Angular

Tags:: Programming

Change Detection

Zone Pollution

When using non-Angular elements, e.g., charts, initialize them outside of the Angular zone. That way their event handlers won’t trigger Angular change detection, as Angular patches the event handlers.

Out of Bounds Change Detection

When an event within a component with OnPush occurs, Angular will detect that component for changes even if it hasn’t received new inputs.

To increase performance, refactor child components to sibling components.

Recalculation of referentially transparent expressions

Referentially transparent :: if an expression in a template can be changed with its value when its values don’t change.

This means we don’t have to recalculate if parameters don’t change.

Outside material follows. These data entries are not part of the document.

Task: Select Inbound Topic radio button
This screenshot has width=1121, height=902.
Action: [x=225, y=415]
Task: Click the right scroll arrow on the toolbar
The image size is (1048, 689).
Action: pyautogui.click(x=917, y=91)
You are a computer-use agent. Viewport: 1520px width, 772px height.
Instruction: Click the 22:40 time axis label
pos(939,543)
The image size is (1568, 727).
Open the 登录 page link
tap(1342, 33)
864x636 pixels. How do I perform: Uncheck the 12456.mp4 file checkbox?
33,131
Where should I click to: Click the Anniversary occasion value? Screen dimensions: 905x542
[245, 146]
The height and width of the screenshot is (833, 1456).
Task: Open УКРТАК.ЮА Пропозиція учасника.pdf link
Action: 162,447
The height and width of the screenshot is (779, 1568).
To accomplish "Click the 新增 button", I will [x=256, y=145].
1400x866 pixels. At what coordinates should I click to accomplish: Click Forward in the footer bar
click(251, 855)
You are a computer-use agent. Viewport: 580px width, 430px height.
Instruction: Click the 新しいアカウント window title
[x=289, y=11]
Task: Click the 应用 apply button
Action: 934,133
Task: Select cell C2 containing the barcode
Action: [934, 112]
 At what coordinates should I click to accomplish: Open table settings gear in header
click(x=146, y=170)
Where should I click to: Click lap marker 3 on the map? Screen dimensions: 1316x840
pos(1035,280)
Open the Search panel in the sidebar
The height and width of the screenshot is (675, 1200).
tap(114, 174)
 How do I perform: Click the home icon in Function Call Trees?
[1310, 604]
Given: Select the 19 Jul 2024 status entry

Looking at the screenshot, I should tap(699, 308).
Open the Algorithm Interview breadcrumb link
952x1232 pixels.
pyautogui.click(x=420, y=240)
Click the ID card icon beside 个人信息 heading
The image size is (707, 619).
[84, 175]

Create a pipe to fix this. It’s pure: true by default but for readability it’s nice to add it to the @Pipe declaration.

Reactivity

What is Reactivity?

#wip

Guidelines

Avoid Subscribing

Avoid the subscribe method as much as possible. In Angular, you can almost always use the AsyncPipe instead.

Avoid Callbacks

Something like an onClickButton method in the component invites imperative code, so avoid it altogether. Instead, just call next() on a stream collecting the button clicks.

Always Use OnPush

Marcel Samyn's First Law of Angular Rendering Performance
"Every component that doesn't use OnPush is fucked."
– Marcel Samyn

Organizing Side Effects into a Single Observable

ProTip: organize all side effects as tap operators in a stream, so they're "hidden away in reactivity." Then you can subscribe to all of them at once with a single takeUntil:

merge([
  renderValue$,
  updateState$
]).pipe(takeUntil(destroy$)).subscribe()

Then you have a single subscription in your file and all the side effects grouped together.

Performance Tips

Bootstrap in Provider

Often we do a bootstrapping network call when the relevant component first renders. This can take a while, so write a provider that starts the loading on the relevant service already.